Put a Ring on It

by zedpm



Series: Team Bobcats [2]
Category: The Good Place (TV)
Genre: Alternate Universe - Everyone Lives/Nobody Dies, Alternate Universe - Human, Blanket Permission, Canon Bisexual Character, Canon Character of Color, F/F, POV Third Person Limited, Pining, Pre-Relationship, Present Tense, Tooth-Rotting Fluff
Language: English
Status: Completed
Published: 2019-01-18
Updated: 2019-01-18
Packaged: 2019-10-11 10:21:56
Rating: General Audiences
Warnings: No Archive Warnings Apply
Chapters: 1
Words: 2,829
Publisher: archiveofourown.org
Story URL: https://archiveofourown.org/works/17445074
Author URL: https://archiveofourown.org/users/zedpm/pseuds/zedpm
Summary: Timestamp forClues on How to Stay.In which Tahani picks out an engagement ring, and is in general a lovesick idiot.





	Put a Ring on It

**Author's Note:**

> You can probably read this without having read _Clues,_ but it’s definitely not gonna have the same context and resultant emotional resonance, and this does have some spoilers for it. Not that you can really spoil a fake relationship fic, but you know.
> 
> Also, please lmk if there are any other Tahani POV scenes from _Clues_ that y’all would be interested in seeing! I don’t really want to do a companion fic from Tahani’s perspective, but I’m definitely down to write more oneshots like this, so feel free to hmu!
> 
> Hope you enjoy!

It’s kind of incredible, when Tahani thinks about it, how swiftly and completely Eleanor Shellstrop has taken over her entire life.
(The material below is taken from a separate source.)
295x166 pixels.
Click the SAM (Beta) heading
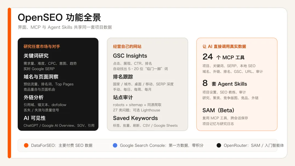[x=218, y=110]
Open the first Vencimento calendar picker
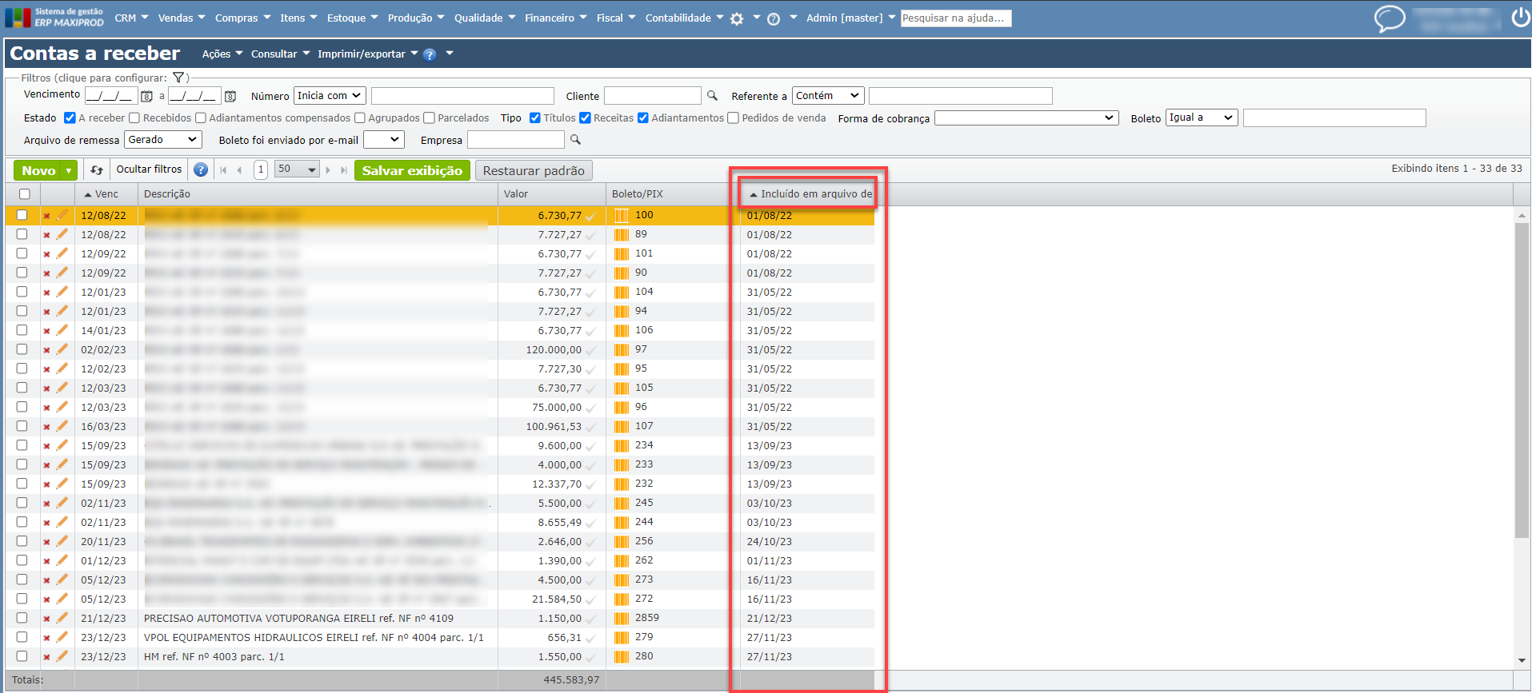 point(146,96)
One day, she hadn’t even known Eleanor existed. And now, scarcely two months later, Eleanor is all she thinks about. Even as she’s strolling along the streets of London, she’s eight thousand kilometers away, thinking about Eleanor, wondering about Eleanor, picturing Eleanor’s reactions to the streets around them, imagining the feel of Eleanor’s hand in hers. Wishing she were in Phoenix.

Tahani loves her, of course. She’s loved Eleanor since the second day she’d known her. She hadn’t recognized it at the time, but in retrospect she can pinpoint the exact moment, down to the second, that she’d become utterly smitten. There had never been any hope for her, honestly.

They’d been on the roof of the Neighborhood, just after Eleanor had told Tahani her life story. She’d already known, then, that what she felt for Eleanor was different from anything she’d felt for anyone else before, though it would take her another three weeks to brave giving it a name, the only name that it could possibly have—love.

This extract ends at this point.